Gray leaf spot, caused by the fungus Pyricularia grisea, is a disease that affects mainly annual and perennial rye grasses and tall fescue. It has been shown to cause minimal damage in fescues, bentgrasses and Kentucky bluegrass. The disease is of particular significance on the warm season St. Augustine grass and has been common in the Southern states since first being reported in 1971. Recently infections have been found as far north as Long Island, the lower Hudson Valley of New York State, and Pennsylvania.
Infections and subsequent symptomatic tissue can appear quite quickly. Damage is usually noticed during the warmer months of August and September. Conditions favoring infection include hot days over 80°F, nights with prolonged cloud cover when humidity is high, and prolonged leaf wetness. Infected leaves may have water soaked lesions and appear chlorotic. The youngest leaves often take on a characteristic fishhook shape. The disease is most severe on young seedlings. Gray to brown lesions range in size from 2-5 cm. At times, a yellow margin may surround the lesion and the leaf blades may have dark brown borders. The large amount of spores produced by the fungus creates a "felted" look to the leaf blades.
Pathogen: Pyricularia grisea
Primary Hosts: Perennial ryegrass, tall fescue and St. Augustinegrass
Environmental Conditions Conducive to Disease Development: In
perennial ryegrass and tall fescue, this disease is one of the last to be seen in lawns
(mid-July through early October). It's more severe following long periods of drought stress.
In St. Augustinegrass, the disease is most active in late spring through mid summer following high humidity and rainfall. Newly sodded or sprigged areas are most susceptible.
Brown or gray leaf spots with a yellow halo around them signal the early stages of the disease. This is especially true of tall fescue and St. Augustinegrass. In perennial ryegrass stands, leaves may have a twisted, water-soaked or velvety appearance in the morning. In perennial ryegrass, large areas of turf will appear to be wilting even under good soil moisture conditions. Under the right environmental conditions turf will die in a matter of days. This fungus can produce large quantities of airborne inoculum in the forms of spores, which is why lawn devastation can occur so quickly.

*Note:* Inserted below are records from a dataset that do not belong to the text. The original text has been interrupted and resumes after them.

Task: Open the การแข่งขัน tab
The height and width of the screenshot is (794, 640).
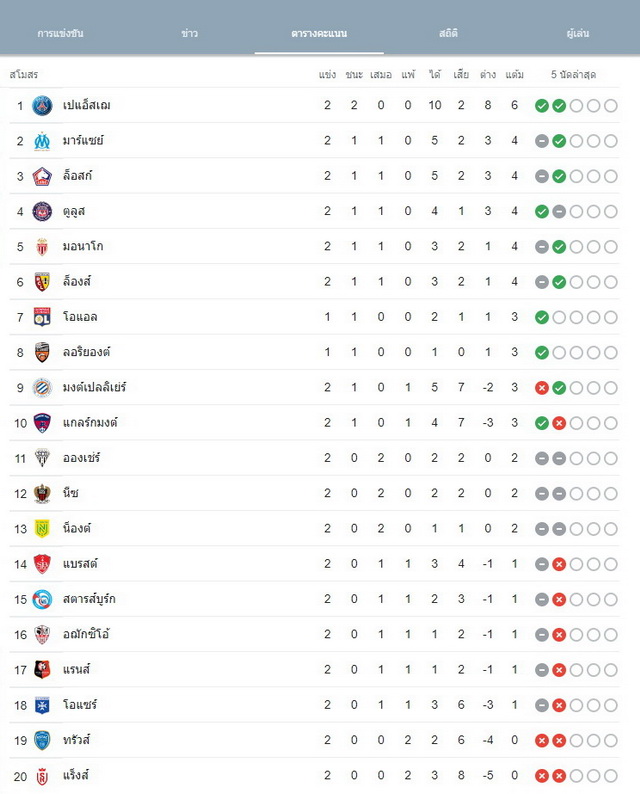Action: click(x=60, y=33)

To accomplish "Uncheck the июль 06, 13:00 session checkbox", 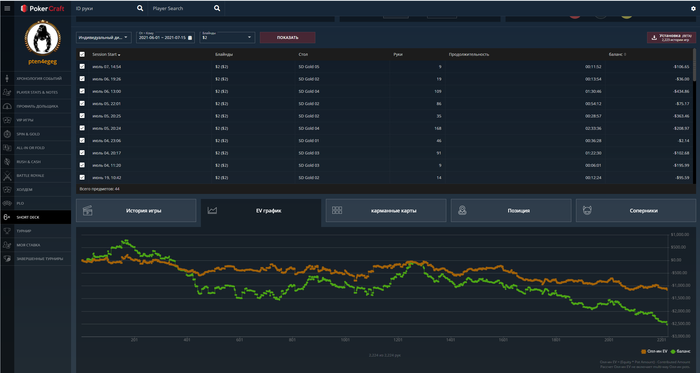I will [x=82, y=91].
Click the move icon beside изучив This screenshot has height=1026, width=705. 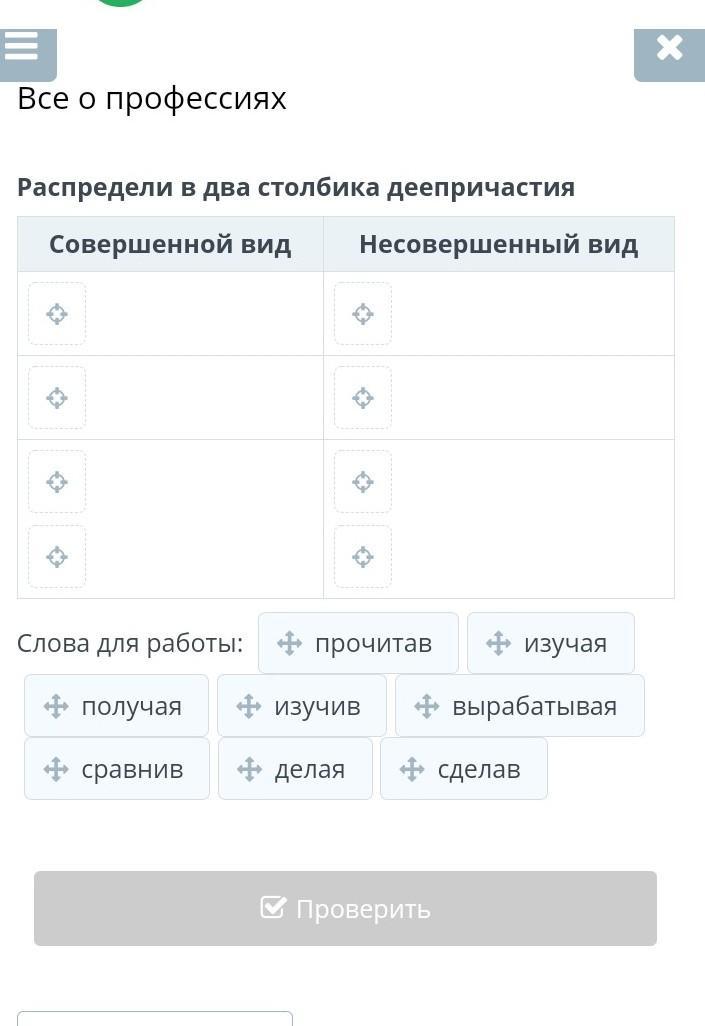(249, 706)
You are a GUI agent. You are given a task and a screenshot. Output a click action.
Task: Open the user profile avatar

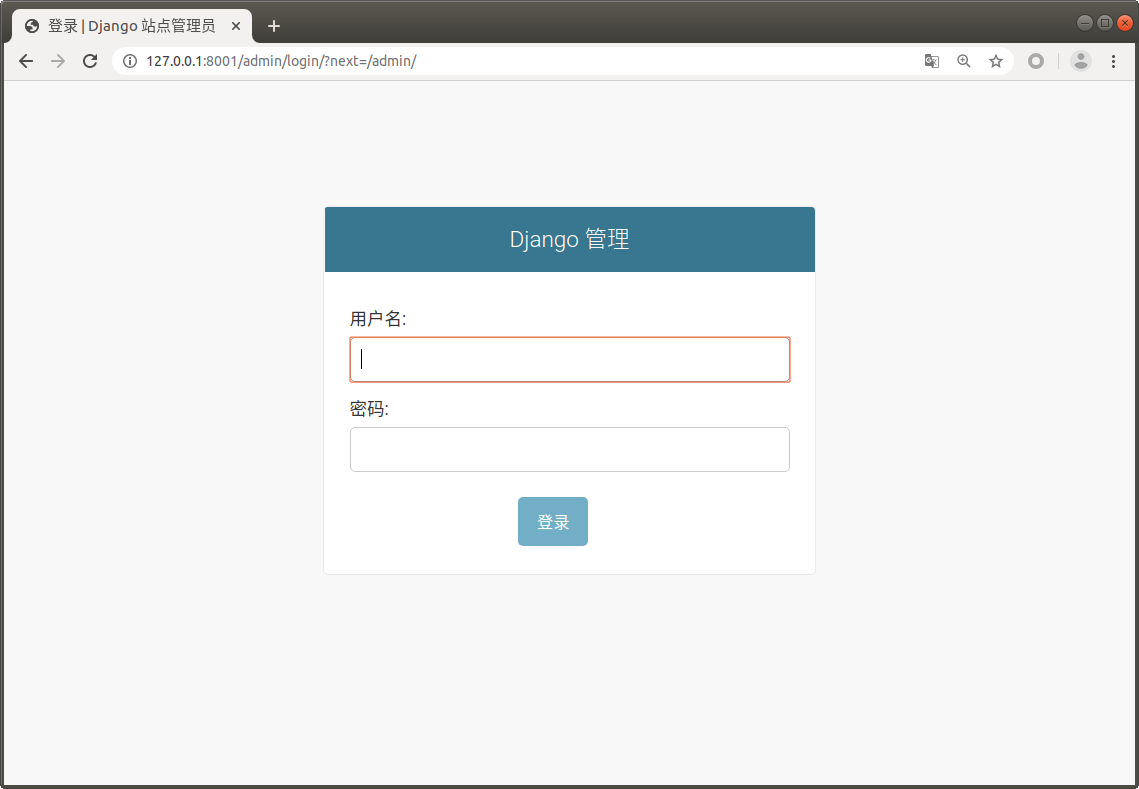click(x=1081, y=61)
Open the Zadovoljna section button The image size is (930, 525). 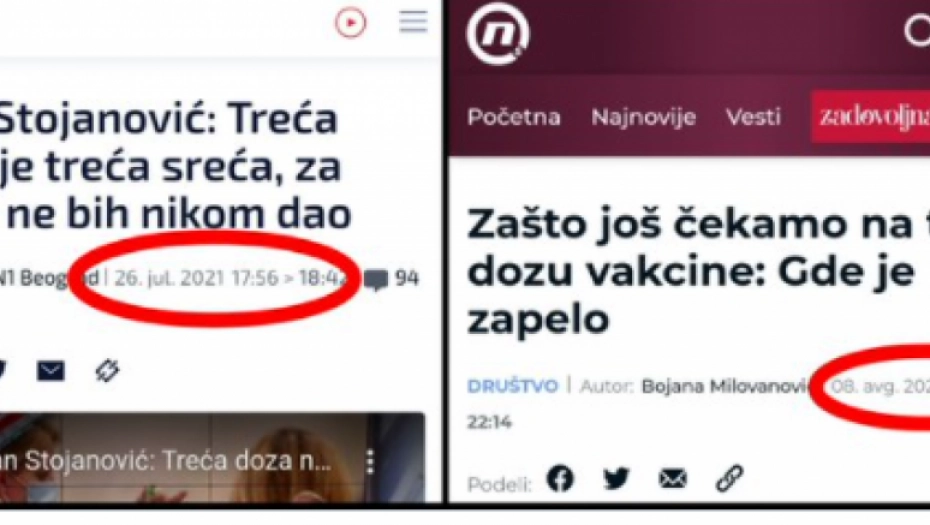coord(870,117)
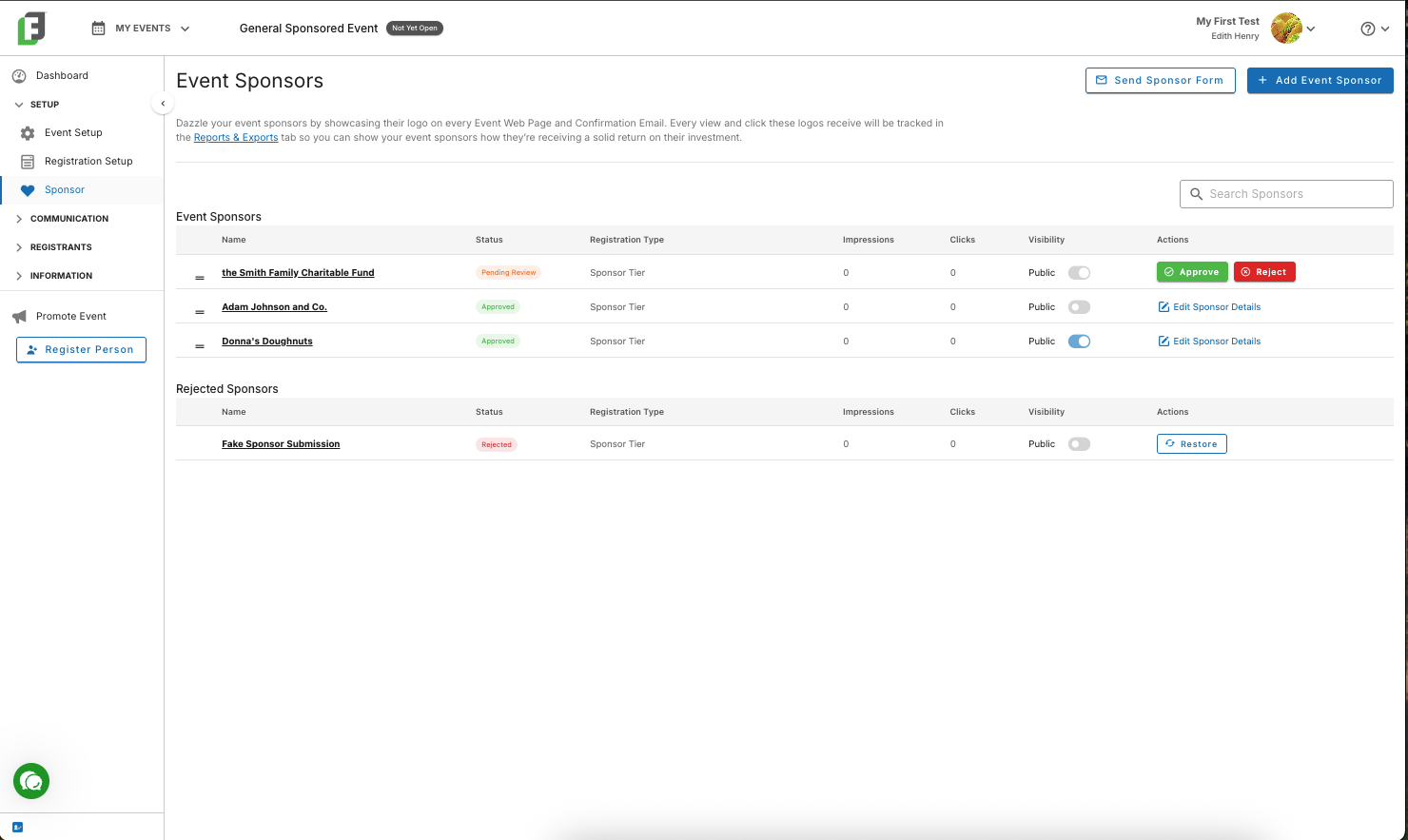Image resolution: width=1408 pixels, height=840 pixels.
Task: Toggle visibility for the Smith Family Charitable Fund
Action: click(x=1079, y=273)
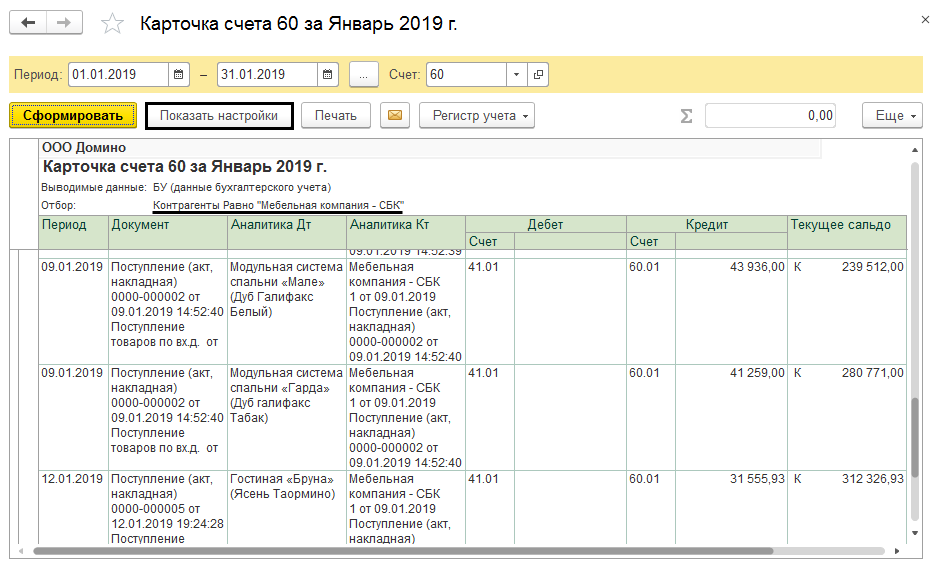Expand the Счет account dropdown list
Image resolution: width=940 pixels, height=563 pixels.
coord(516,75)
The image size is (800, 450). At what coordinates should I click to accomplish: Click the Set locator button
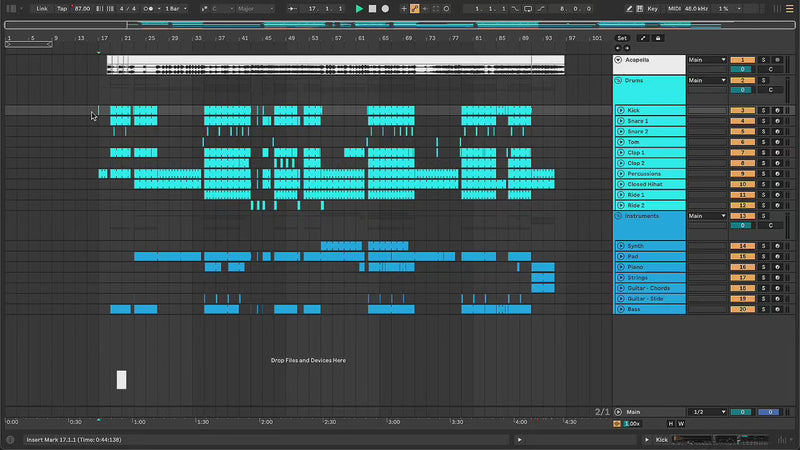(x=622, y=38)
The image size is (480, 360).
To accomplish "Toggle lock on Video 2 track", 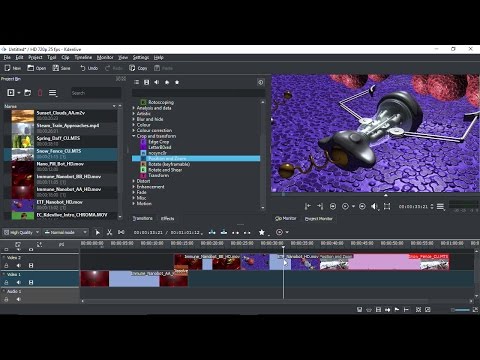I will point(6,266).
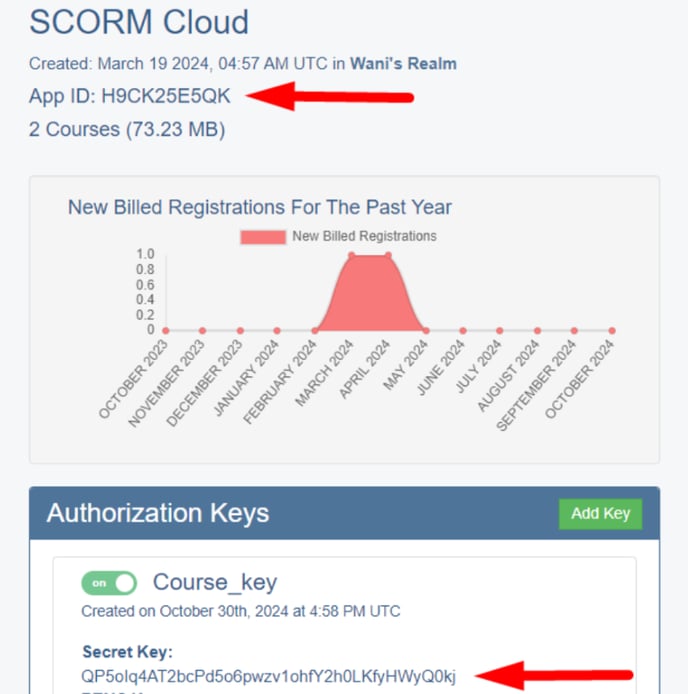The image size is (688, 694).
Task: Select the Secret Key value text
Action: click(x=268, y=676)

Mid to late summer into the early fall provide conditions most conducive for the disease in ryegrass and tall fescue. Gray leaf spot is most active in St. Augustine in late spring through mid summer.
It's believed that the cycling of wetting and drying the turfgrass canopy (making conditions favorable for spore production and dispersal) can enhance the severity of the disease. Irrigate deeply and infrequently. Avoid significant amounts of water-soluble nitrogen during these times; the fungus thrives under lush, high nitrogen fertility.
Fungicides may be necessary during the first year for the establishment of St. Augustinegrass lawns from sprigs or sod since nitrogen and water requirements will be higher, creating conditions conducive for disease development. In perennial ryegrass and tall fescue, brown patch may be present at the same time as gray leaf spot. Consider a preventive fungicide program for managing gray leaf spot as well as brown patch. The QoI and benzimidazole fungicide classes are the best on gray leaf spot.
The fungus that causes gray leaf spot, Pyricularia grisea, has developed resistance to the QoI fungicide class in some locations. When using the QoI fungicides in a preventive spray program rotate with thiophanate methyl, propiconazole, triadimefon, fludioxonil or mancozeb.